== Task to complete ==
The listing is to be printed in full, exactly as given.

== The input ==
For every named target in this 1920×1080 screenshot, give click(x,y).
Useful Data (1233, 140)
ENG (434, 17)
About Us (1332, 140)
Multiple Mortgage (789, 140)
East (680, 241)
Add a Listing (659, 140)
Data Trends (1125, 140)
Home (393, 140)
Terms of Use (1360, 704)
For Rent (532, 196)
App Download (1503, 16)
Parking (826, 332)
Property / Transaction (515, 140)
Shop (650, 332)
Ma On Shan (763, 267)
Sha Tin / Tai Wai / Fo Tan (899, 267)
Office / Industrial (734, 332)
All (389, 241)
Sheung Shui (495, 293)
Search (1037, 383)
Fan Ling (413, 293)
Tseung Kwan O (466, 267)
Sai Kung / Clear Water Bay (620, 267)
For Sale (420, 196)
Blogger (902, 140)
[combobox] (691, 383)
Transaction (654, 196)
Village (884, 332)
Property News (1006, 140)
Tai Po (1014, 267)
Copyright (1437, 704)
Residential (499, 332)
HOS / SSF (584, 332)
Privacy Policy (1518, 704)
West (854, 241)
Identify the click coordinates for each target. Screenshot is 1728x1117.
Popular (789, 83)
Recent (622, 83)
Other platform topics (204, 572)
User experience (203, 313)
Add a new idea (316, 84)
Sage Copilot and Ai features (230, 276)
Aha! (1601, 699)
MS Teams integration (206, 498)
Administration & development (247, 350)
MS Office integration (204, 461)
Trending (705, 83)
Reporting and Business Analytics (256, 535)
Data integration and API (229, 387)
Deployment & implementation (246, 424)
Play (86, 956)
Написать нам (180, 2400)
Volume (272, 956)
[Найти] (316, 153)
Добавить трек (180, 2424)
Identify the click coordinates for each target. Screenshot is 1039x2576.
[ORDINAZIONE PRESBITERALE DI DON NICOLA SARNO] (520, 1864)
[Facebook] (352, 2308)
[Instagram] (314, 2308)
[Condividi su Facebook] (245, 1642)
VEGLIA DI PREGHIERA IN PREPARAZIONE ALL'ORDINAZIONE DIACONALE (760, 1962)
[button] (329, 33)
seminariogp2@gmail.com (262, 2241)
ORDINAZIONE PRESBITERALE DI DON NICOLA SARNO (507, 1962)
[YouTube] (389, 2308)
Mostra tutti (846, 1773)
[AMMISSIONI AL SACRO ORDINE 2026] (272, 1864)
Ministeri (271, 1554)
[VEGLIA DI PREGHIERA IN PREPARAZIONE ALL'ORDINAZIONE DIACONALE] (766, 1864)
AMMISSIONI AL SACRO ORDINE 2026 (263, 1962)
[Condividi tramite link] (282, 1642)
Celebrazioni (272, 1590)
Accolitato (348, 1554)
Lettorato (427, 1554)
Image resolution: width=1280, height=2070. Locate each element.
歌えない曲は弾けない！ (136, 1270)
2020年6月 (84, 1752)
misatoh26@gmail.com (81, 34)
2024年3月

== Written answer ==
For every named target in this 1920×1080 screenshot, give click(x,y).
Useful Data (1233, 140)
ENG (434, 17)
About Us (1332, 140)
Multiple Mortgage (789, 140)
East (680, 241)
Add a Listing (659, 140)
Data Trends (1125, 140)
Home (393, 140)
Terms of Use (1360, 704)
For Rent (532, 196)
App Download (1503, 16)
Parking (826, 332)
Property / Transaction (515, 140)
Shop (650, 332)
Ma On Shan (763, 267)
Sha Tin / Tai Wai / Fo Tan (899, 267)
Office / Industrial (734, 332)
All (389, 241)
Sheung Shui (495, 293)
Search (1037, 383)
Fan Ling (413, 293)
Tseung Kwan O (466, 267)
Sai Kung / Clear Water Bay (620, 267)
For Sale (420, 196)
Blogger (902, 140)
[combobox] (691, 383)
Transaction (654, 196)
Village (884, 332)
Property News (1006, 140)
Tai Po (1014, 267)
Copyright (1437, 704)
Residential (499, 332)
HOS / SSF (584, 332)
Privacy Policy (1518, 704)
West (854, 241)
Identify the click coordinates for each target. Screenshot is 1728x1117.
Popular (789, 83)
Recent (622, 83)
Other platform topics (204, 572)
User experience (203, 313)
Add a new idea (316, 84)
Sage Copilot and Ai features (230, 276)
Aha! (1601, 699)
MS Teams integration (206, 498)
Administration & development (247, 350)
MS Office integration (204, 461)
Trending (705, 83)
Reporting and Business Analytics (256, 535)
Data integration and API (229, 387)
Deployment & implementation (246, 424)
Play (86, 956)
Написать нам (180, 2400)
Volume (272, 956)
[Найти] (316, 153)
Добавить трек (180, 2424)
Identify the click coordinates for each target. Screenshot is 1039x2576.
[ORDINAZIONE PRESBITERALE DI DON NICOLA SARNO] (520, 1864)
[Facebook] (352, 2308)
[Instagram] (314, 2308)
[Condividi su Facebook] (245, 1642)
VEGLIA DI PREGHIERA IN PREPARAZIONE ALL'ORDINAZIONE DIACONALE (760, 1962)
[button] (329, 33)
seminariogp2@gmail.com (262, 2241)
ORDINAZIONE PRESBITERALE DI DON NICOLA SARNO (507, 1962)
[YouTube] (389, 2308)
Mostra tutti (846, 1773)
[AMMISSIONI AL SACRO ORDINE 2026] (272, 1864)
Ministeri (271, 1554)
[VEGLIA DI PREGHIERA IN PREPARAZIONE ALL'ORDINAZIONE DIACONALE] (766, 1864)
AMMISSIONI AL SACRO ORDINE 2026 (263, 1962)
[Condividi tramite link] (282, 1642)
Celebrazioni (272, 1590)
Accolitato (348, 1554)
Lettorato (427, 1554)
Image resolution: width=1280, height=2070. Locate each element.
歌えない曲は弾けない！ (136, 1270)
2020年6月 (84, 1752)
misatoh26@gmail.com (81, 34)
2024年3月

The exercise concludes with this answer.